Immediately prior to this large contingent of a detachment of Roman soldiers and officers from the chief priests and Pharisees arriving in the Garden with the mission of arresting Jesus, Peter was one of three disciples especially singled out by the Lord to participate in a critical moment in history. Matthew records that after Jesus asked His disciples excepting the three to wait for Him while He went further on to pray, He asked Peter, James and John to come with Him and to “Stay here and watch with Me. (Matthew 26:36f) Within a short time Jesus found the exhausted three sleeping, but it is Peter (Matthew records) whom He chooses to address; “What! Could you not watch with Me one hour? Watch and pray lest you enter into temptation. The spirit indeed is willing, but the flesh is weak. This happens two more times! When Jesus awakens them the third time, the crowd sent to arrest Him led by Judas enters the Garden. Peter, now very much “alert, or so it seems, as they lay hands on Jesus to bind Him, impetuously draws his sword and with a swing to the head of the nearest man obviously intends a lethal blow. Fortunately, only the ear is nearly severed, and Jesus restores peace with the healing touch of His hand.
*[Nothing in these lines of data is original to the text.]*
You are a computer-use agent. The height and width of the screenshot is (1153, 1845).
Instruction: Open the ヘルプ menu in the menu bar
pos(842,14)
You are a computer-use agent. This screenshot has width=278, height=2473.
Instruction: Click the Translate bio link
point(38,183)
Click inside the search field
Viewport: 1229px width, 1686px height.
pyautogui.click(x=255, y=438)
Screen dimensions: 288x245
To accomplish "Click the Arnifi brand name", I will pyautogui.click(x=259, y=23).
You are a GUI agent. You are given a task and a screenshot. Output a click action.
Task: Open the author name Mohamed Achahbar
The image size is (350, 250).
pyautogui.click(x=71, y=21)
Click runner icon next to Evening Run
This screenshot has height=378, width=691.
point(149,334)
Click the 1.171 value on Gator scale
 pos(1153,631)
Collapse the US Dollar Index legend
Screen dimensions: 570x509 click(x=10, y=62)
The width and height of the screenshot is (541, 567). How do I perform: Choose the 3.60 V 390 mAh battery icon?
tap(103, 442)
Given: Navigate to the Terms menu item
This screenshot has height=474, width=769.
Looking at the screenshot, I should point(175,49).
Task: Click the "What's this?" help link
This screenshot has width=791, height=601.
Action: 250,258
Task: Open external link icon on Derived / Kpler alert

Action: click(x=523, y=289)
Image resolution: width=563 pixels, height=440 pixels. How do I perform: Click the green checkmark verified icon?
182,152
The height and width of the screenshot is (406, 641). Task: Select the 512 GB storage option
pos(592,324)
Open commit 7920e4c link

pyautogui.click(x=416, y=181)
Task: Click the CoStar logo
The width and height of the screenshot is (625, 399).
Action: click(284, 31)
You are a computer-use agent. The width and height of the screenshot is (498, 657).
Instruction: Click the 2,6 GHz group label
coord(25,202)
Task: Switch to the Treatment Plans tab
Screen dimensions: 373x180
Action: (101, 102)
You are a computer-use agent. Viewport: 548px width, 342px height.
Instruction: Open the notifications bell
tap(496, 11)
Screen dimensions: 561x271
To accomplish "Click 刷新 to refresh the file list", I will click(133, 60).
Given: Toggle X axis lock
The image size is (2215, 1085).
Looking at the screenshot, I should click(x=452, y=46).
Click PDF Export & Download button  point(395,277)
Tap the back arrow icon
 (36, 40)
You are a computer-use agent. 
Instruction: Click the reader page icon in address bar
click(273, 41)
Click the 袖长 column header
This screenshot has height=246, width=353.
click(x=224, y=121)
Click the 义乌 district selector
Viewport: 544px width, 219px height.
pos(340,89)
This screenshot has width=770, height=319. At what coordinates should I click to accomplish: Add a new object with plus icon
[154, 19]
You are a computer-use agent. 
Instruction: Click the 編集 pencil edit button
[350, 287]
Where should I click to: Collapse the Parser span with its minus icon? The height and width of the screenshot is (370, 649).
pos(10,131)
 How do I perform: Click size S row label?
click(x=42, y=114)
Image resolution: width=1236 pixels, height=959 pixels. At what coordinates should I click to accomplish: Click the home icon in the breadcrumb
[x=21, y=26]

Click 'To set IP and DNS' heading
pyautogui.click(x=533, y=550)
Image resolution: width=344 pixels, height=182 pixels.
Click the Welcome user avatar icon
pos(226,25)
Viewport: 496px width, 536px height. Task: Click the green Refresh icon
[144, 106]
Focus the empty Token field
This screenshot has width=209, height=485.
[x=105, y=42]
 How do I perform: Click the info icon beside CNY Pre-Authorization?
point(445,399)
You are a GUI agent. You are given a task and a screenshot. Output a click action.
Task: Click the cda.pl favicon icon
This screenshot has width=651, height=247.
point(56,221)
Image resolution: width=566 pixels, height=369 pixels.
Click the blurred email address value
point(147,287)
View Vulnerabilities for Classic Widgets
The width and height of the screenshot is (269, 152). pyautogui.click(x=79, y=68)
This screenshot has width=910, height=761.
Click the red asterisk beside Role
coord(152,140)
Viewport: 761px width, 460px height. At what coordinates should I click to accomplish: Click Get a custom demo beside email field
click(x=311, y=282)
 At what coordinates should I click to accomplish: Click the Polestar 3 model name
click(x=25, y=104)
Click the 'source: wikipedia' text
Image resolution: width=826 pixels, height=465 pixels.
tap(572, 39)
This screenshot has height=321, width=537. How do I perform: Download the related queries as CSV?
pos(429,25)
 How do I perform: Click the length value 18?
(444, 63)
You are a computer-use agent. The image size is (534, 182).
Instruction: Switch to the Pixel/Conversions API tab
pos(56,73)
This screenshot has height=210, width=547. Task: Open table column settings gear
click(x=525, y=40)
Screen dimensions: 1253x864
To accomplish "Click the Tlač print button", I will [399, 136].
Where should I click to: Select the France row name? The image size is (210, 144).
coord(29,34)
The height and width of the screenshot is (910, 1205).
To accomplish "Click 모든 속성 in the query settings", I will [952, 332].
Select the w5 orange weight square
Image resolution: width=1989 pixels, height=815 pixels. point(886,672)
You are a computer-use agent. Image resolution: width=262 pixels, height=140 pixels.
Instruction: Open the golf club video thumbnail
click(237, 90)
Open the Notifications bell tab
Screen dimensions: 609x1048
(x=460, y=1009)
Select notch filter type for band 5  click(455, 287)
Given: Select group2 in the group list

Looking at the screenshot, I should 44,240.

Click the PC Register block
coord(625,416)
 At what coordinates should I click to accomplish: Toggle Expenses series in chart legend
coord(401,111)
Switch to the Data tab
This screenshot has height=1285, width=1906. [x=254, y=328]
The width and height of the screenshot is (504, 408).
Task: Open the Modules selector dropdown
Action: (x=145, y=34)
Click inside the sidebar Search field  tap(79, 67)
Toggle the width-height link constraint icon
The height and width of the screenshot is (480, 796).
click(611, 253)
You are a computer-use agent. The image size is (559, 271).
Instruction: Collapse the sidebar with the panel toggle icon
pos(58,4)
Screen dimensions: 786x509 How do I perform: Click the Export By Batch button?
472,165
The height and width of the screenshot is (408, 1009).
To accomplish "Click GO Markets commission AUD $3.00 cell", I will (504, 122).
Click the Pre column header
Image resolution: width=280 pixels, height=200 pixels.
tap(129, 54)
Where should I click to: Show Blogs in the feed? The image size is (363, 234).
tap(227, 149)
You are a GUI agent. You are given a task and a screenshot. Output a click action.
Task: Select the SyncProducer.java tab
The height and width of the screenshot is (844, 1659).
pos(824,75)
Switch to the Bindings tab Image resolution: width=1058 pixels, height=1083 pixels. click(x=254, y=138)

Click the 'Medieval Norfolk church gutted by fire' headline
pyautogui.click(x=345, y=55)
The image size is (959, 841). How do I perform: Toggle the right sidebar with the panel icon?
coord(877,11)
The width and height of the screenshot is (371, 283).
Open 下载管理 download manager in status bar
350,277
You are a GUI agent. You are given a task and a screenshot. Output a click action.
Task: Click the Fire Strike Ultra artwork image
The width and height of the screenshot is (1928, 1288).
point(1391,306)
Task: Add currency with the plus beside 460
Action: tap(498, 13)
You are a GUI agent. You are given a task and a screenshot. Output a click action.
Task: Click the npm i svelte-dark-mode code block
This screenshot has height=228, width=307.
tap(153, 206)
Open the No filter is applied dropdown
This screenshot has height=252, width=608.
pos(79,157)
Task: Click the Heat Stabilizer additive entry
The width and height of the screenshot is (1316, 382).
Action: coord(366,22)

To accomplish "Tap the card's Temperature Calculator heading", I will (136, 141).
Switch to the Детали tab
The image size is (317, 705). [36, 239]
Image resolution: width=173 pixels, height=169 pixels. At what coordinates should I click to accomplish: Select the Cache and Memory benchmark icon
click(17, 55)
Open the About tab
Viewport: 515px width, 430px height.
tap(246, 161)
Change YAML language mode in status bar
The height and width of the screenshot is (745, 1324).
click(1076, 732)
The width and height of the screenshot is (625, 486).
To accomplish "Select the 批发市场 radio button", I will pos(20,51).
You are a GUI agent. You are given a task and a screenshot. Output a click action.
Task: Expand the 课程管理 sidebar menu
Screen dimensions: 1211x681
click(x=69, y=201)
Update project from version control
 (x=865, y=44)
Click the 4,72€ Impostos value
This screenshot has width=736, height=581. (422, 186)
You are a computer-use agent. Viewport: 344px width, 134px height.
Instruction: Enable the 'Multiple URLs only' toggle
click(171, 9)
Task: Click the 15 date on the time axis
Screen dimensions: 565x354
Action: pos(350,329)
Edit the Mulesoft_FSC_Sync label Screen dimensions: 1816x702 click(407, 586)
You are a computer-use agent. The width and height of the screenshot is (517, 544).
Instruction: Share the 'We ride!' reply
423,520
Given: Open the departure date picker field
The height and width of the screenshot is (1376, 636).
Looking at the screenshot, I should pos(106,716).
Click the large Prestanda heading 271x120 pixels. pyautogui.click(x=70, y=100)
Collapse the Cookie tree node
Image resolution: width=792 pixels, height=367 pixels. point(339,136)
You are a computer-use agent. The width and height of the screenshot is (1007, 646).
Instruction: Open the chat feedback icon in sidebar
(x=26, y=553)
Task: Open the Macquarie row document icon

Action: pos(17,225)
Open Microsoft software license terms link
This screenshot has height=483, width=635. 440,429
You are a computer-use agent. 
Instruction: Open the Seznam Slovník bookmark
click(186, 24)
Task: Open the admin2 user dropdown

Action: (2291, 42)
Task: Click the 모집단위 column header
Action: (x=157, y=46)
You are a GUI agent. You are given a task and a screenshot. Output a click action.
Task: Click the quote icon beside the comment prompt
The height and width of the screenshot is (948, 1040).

Within hours, the sleeping Peter, and the impetuous defender, is denying His Lord as he stands “alone among hostile and indifferent bystanders and observers. Note the “roller-coaster of temperament and emotions. Peter was, within the space of a brief time, too dull to recognize the spiritual import of the moment, next too impetuous in his defense to think and act Christianly, and finally, removed from the strengthening company of the disciples and Jesus, he is too fearful of what others might think to identify with his Lord. I think Peter exemplifies a malady which infects us all. At times we are too dull spiritually to recognize what Jesus is doing in our midst. At other times we are too impetuous and overbearing in “defending the Lord and the Gospel that we forget to think and act as Christ would (or are even cognizant of His revealed character and behavior), and, finally, when we are “standing alone in the world we become too weak and fearful to identify with Christ and His Word, that those among whom we move, work, and live always know who we truly are in Christ.
This is definitely a malady that needs healing. Peter overcame it, coming out of his crucible refined for leadership in the early church. I do not know what happened to Malchus, but I know what happened to Peter! As you approach Holy Week, in public worship, in private meditation, confession, and prayer, and in rubbing shoulders with the world, give some thought to the Malchus’ Ear Malady in you. There is healing in the cross for all our ills. Direct the eyes of your broken heart there, and never stray far from the cross in any aspect of your life as you “fight the good fight and “lay hold of eternal life.[/vc_column_text][/vc_column][/vc_row]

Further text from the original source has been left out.